- **Passage**
━━━

Freshly Untangled Lights
The girls had a little too much fun testing these lights
Trying to fix the broken strands, AND only 2 out of 4 got shocked!

Thursday, October 1, 2015


I don't think I would consider myself an overly superstitious person.  I've always thought black cats were pretty and Friday the 13th has never been a particular bad one.  When I was little I bought into them more because they were fun.  I didn't step on cracks, go under ladders, and I lifted my feet on bridges.  But I guess some things just get drilled into you because there are a few I still uphold even though logically I know they're crazy.  I never make snow cream with the first snow (I was told it was a cleansing snow and you'd get sick), I don't kill any crickets I find in the house (even though I HATE crickets.  They're see through, they look like roaches, and they do this half-crawl half-jump creep across the floor...I just can't!  I have the heebies just writing about it), and I try and knock on wood whenever I made a 'I never have' statement (though I know it doesn't work.  When I was pregnant with The Boy I said I'd never have a 10 pound baby and he came into the world at 10.6 so clearly fate or God or someone was trying to show me how insignificant my nevers are).  We're at the time of year where people lend themselves to the superstition and magic, and the way this season's going I can't help but wonder if I've jinxed myself.

When I was a kid, I lived through two major hurricanes, Hurricane Fran and Hurricane Floyd.  The last hurricane to bring a lot of damage to the area was Hurricane Floyd and I was in high school.  It was horrible.  We got so much rain my road washed out (I grew up the only house on a mile long dirt road) and for ages I had to get on the bus at Uncle Pat's.  My Uncle Lewis's pond overflowed across Herring Road and I saw my very first crawfish.  One of our giant pecan trees fell over because the ground was so wet.  We didn't have electricity for 2 weeks (only house on a dirt road, remember).  Now that I have kids I can't imagine what my mama went through.  However this has been 16 years ago.  So every time a storm starts brewing we say to each other 'you know, we're due for another hurricane'.  Well, I've been knocking on wood hoping I haven't jinxed myself.

━━━

- **Source excerpt**

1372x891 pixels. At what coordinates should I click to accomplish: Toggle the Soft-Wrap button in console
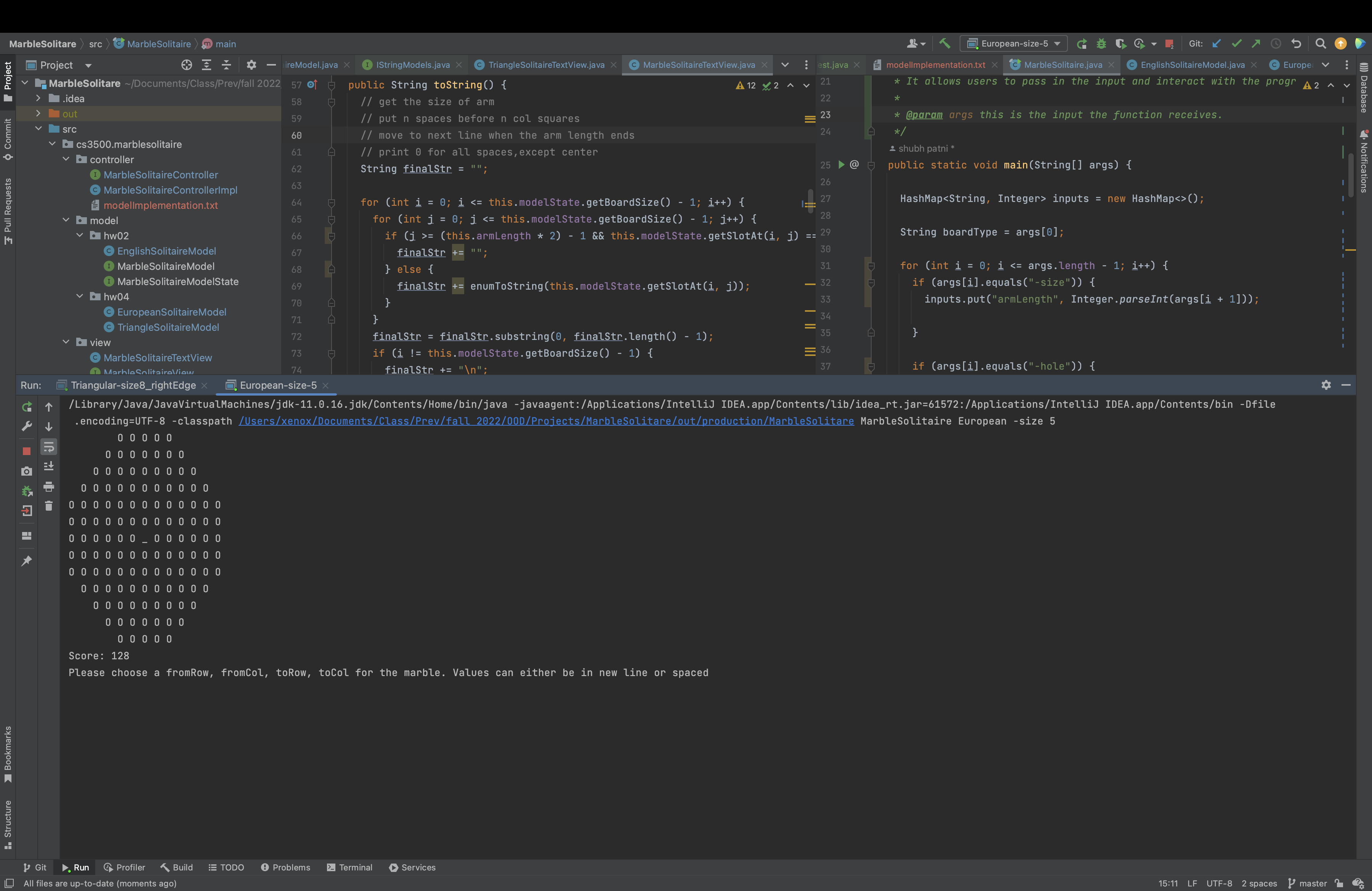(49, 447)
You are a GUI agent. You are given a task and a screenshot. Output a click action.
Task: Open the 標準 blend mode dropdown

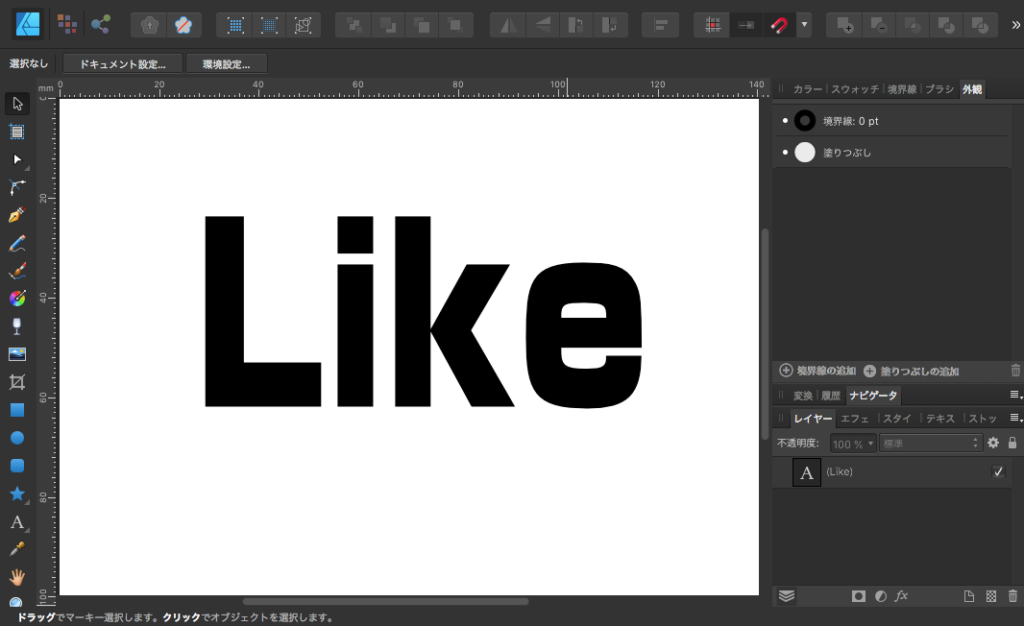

━━━

- **What this exercise asks**
[a] In the blog post on superstitions, how long was the household without electricity after Hurricane Floyd?
[b] Pick up the blog post on superstitions after its last sentence and carry it forward.
The listing is not required for any of the work here.

- **Answers to the tasks**
[a] Two weeks.

[b]
Every season there's always something, and it seems like this season it's the rain (after the dry August and most of September I can't believe I'm writing that.  My sunflowers are stunted and pumpkins stalled for lack of rain, course now they have no excuse but to grow).  I've never had to delay a season for rain, and we're going on two weekends now.  Everyone I know tells me 'don't worry about the weather, there's nothing you can do about it', and I swear if I hear it one more time... As a rational logical creature, I know I can't do anything about it, but that statement in itself is the problem.  When I see a problem I want to fix it and the feeling of helplessness I get when I look at a forecast socked with rain its almost as bad as it gets.  What's worse?  Trying to make a decision about being open.  If I close, and it turns out nice, then I've missed revenue and I have to tell people I'm not open when they call.  If I don't close and it's ugly and no one comes (because let's face it, who's coming to a pumpkin patch if it's cloudy/rainy/drizzly?  No one) then I'm paying my help to sit around and keep me company.  I HATE agonizing over a decision.  That's my Husband's job.  I want to make it and move on.  It doesn't help when I know I have people depending on it, like my help.  I stare at any weather report I can find and turn into a amateur meteorologist.  I spy on other farms to see what they're doing.  And finally, I face the inevitable and decide.  I'm calling on all my good luck omens and superstitions while at the same time feeling like I've jinxed myself, or at least that's how I felt last night when I saw Hurricane Joaquin aiming for us.  My heart sank.  Rain will dry, but corn as old as ours will not stand back up.  

Luckily, the forecast now has Joaquin staying well offshore, so really the NHC got us all worried for nothing.  I'll just cross my fingers, hope, and pray it stays that way, and no more talk about how we're due for a storm!
Right now The Farm seems more suited for these visitors rather than human ones!
Gotta keep that hay dry, why not use the high tunnel?
Pumpkins!  They are so beautiful, we can't wait for you to see them.

Monday, August 31, 2015


Okay, okay, for all you men who happen to be reading this no, it's not a hand holding sing-a-long-type post so you are safe to keep reading.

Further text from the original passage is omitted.